Salicylic acid-induced biochemical changes in Swarna (MTU 7029) variety of rice under drought stress

Rice ( Oryza sativa L.) is a prominent crop grown in India. Among four major crops (wheat, coarse cereals pulses, and rice) in Indian territory, Rice alone accounts for 40% of total food grains produced and accounts for one-quarter of total cultivated land (Kothakonda Krishniah, 2000). Rice provides sustenance to over 3.5 billion people in Asian countries (Muthayya et al., 2014). With the rise occurs in the world’s population, the demand for increased rice production to counteract the hunger problems. Several climatic conditions affect plant growth and development via ecological disturbances and create abiotic stresses in plants (Bellard et al. 2012). In rice, water stress (drought) has a profuse impact on crop yield (Kamoshita et al., 2008) (Palanog et al., 2014). Drought changes the working systems of plants at different levels such as morphological physiological, biochemical, and molecular levels ( haves et al., 2003) (Yousfi et al., 2016). Plants respond differently to stress depending on when the drought occurs, how long the plants are subjected to the stress, which organs or tissues are impacted by the stress, the intensity of the stress, and the stage of plant growth that is hampered by stress. (Dat et al., 2000) (Dourado et al., 2013).

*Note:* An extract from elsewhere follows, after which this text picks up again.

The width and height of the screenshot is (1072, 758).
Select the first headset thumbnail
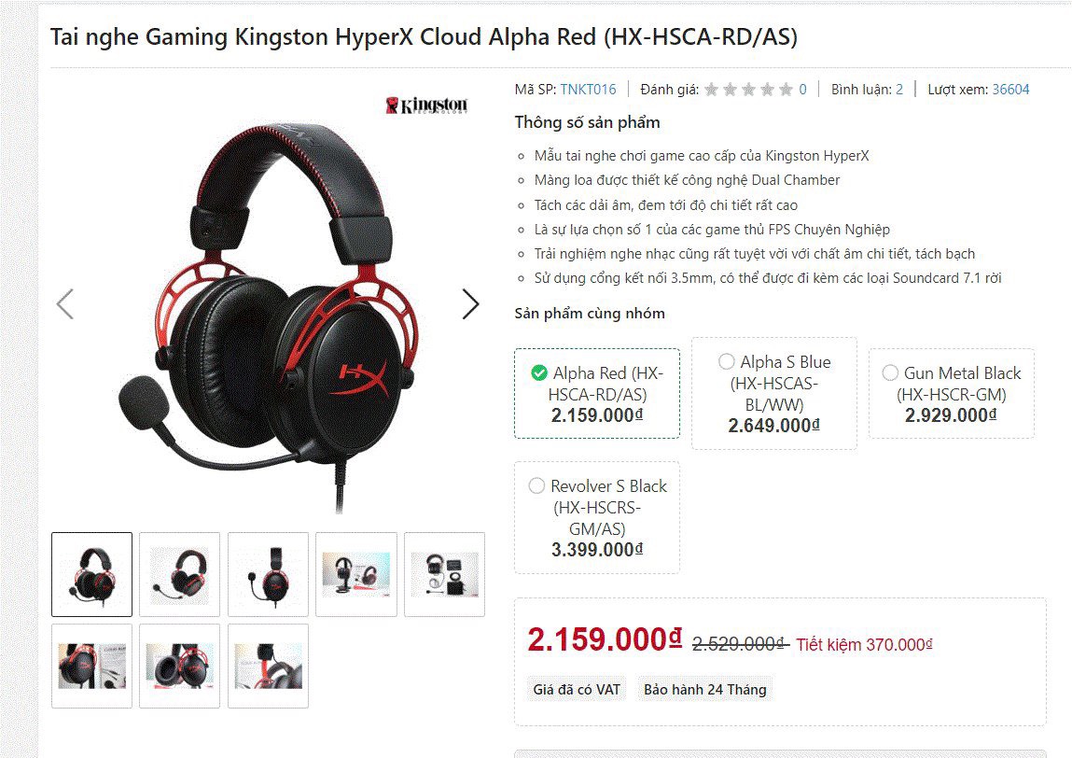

Salicylic acid is a phenolic plant hormone that functions as a signal molecule, regulating physiological and biochemical processes. Endogenous SA administration has been shown to change gene regulation in response to biotic stressors (Raskin, 1992). SA has a substantial impact on plant physiology and increases agricultural yield by influencing plant growth and development (Hasanuzzaman et al., 2017). We hypothesized that pre-soaking SA treatment would strengthen water holding capacity at the late tillering stage. Long durational rice variety (MTU 1061) has more yield than the short durational variety (MTU 1010) but may face biotic stress (Rani et al., 2018). As a result, we chose a long-lasting rice variety called "Swarna (MTU 7029)" for our research. The current study investigated drought stress in rice by subjecting it to drought conditions for 7 and 14 days.

MATERIALS AND METHODS

Plant materials

The study took place in the Udai Pratap Botanical Garden in Varanasi, Uttar Pradesh, India. Rice ( Oryza sativa L.) seeds of the variety "Swarna (MTU 7029)" were received from the Institute of Agricultural Sciences (IAS), Banaras Hindu University, Varanasi, Uttar Pradesh, India.

Experimental design

The seeds were sorted for uniformity by selecting homogeneous and identical sizes and colors. The Seeds were sterilized by dipping in 5% sodium hypochlorite for 5 minutes followed by thrice washing with distilled water to remove chlorine traces and dried on blotting paper. Following sterilisation, the seeds were steeped in two beakers, one with distilled water (Untreated) and another with 0.5 mM of salicylic acid (treated) for 24 hours in dark. The pre-soaked seeds were sown separately in two pots for seedling growth. After 21 days (at the 4th leaf stage), young plants were transplanted in four pots (two for each untreated and treated) with three replications and termed as control ( ; well-watered without SA), drought without SA (D; water-stressed) drought with SA (D+SA; water-stressed with SA), SA control (SA; well watered treated with SA). Three hills were seeded, with three plants in each. Experimental conditions (water and drought) were provided after 35 days of transplantation. Thereafter, biochemical parameters were measured accordingly after 7 days and 14 days of drought condition (figure 1 and 2 respectively).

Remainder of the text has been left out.